Unlike some securities markets, gold and silver are particularly suited to small investors. Yes, there are markups on fractional-size bullion bars, rounds and coins, but anyone willing to buy an ounce or more of silver or gold will pay just a small markup over spot prices.
In fact, the World’s #1 online gold investment service BullionVault allow you to deal in any size and have 55,000 customers who’ve invested from $100 through to $100,000+.
Myth #2 – Governments and banks control the price of precious metals, thus no one can make a profit.
There have been some cases of banks trying (note that word) to manipulate global, spot metals prices for very short periods of time, but those actions have almost nothing to do with the profit or loss that a small investor gets. The truth is, bullion markets are primarily determined by demand and supply, so when lots of buyers want gold, for example, its price will go up. Both large and small investors have made profits and suffered losses in the precious metals markets.
Myth #3 – It’s better to buy mining stocks because they deliver bigger profits.
Under certain, rare conditions, gold and silver mining stocks do much better than the metals themselves, but most of the time investors are better off with gold or silver bullion than mining stocks. In down markets especially, mining stocks tend to drop much faster and farther than physical metals.
Myth #4 – Storage is a major problem for owners of physical precious metals.
Storage is a trifle, whether one speaks of a traditional safe deposit box or a home safe, though the latter is not recommended by experts. (Today’s high-tech burglars use metal detectors to quickly locate in-house stashes of investment-grade metals, which is why it’s usually smarter to employ some type of secure, safe-box method for storing metals). In any case, unless one takes a massive position in either gold or silver, space rental is a small price to pay for peace of mind.
The other option is of course to not take delivery of the precious metals in the first place. There are many cost-effective storage options out there, for example BullionVault will allow you to store bars in professional-market vaults at various locations around the world. Furthermore they charge just 0.12% on per annum on gold stored which is less than the management fee charged by many ETFs for example.
Myth #5 – It’s most profitable to purchase “investment-grade” rare coins that are made of gold or silver, rather than raw bullion.

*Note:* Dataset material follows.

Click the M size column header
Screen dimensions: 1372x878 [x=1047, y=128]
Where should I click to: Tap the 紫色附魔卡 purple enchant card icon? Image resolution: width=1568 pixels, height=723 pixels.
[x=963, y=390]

Nothing could be further from the truth than this persistent myth, which is older than many of the coins in question. Unless one is an expert numismatist and already comfortable buying and selling rare coins, bullion is the way to go. Rare coins carry enormous markups that make them more like buying pieces of fine art than precious metals. Yes, coin dealers will repeat this myth like clockwork when asked. But consider the source! Stick with good old, boring metal bullion rounds, bars or government-issued pieces.
Myth #6 – Gold and silver, as well as platinum and palladium, are only useful as “contrarian” hedges within a larger portfolio of stocks, bonds and other investments.
The word “only” makes the above statement a pernicious myth. Yes, metals can be a good part of any properly diversified portfolio, but many investors put the bulk of their money into precious metals. Long-term metals’ investors, also known as “stackers,” routinely purchase gold and silver on a monthly, weekly or yearly basis, acquiring whatever amount their budget will buy at the given price. So, while using metals as a standard 10 percent hedge in a larger portfolio is a laudable practice, there’s nothing wrong with making precious metals the primary component of a well-managed investment strategy.
Myth #7 – The government could confiscate metals at any time.
This one goes into the “tin-foil hat” category of financial myths. Even when President Franklin Roosevelt oversaw a banning of private gold ownership in the 1930s, the U.S. government did not raid safe-deposit boxes. Most of the gold was turned in voluntarily. The big change was the fact that brokers and dealers were no longer allowed to sell to private citizens. Plus, the dollar was backed by gold in those days, thus the government had a vested interest in how much gold was in private hands. Today’s investors might as well fear government currency devaluation as a much bigger, and more realistic, threat than gold seizure.
Every investment carries its own unique set of risks and rewards. That’s to be expected. But in the world of so-called “alternative markets” like precious metals, there’s often a veneer of mystery that needs to be cut away before consumers can purchase with confidence. It pays huge dividends to spend a bit more time studying alternative investment opportunities before putting hard-earned dollars on the table.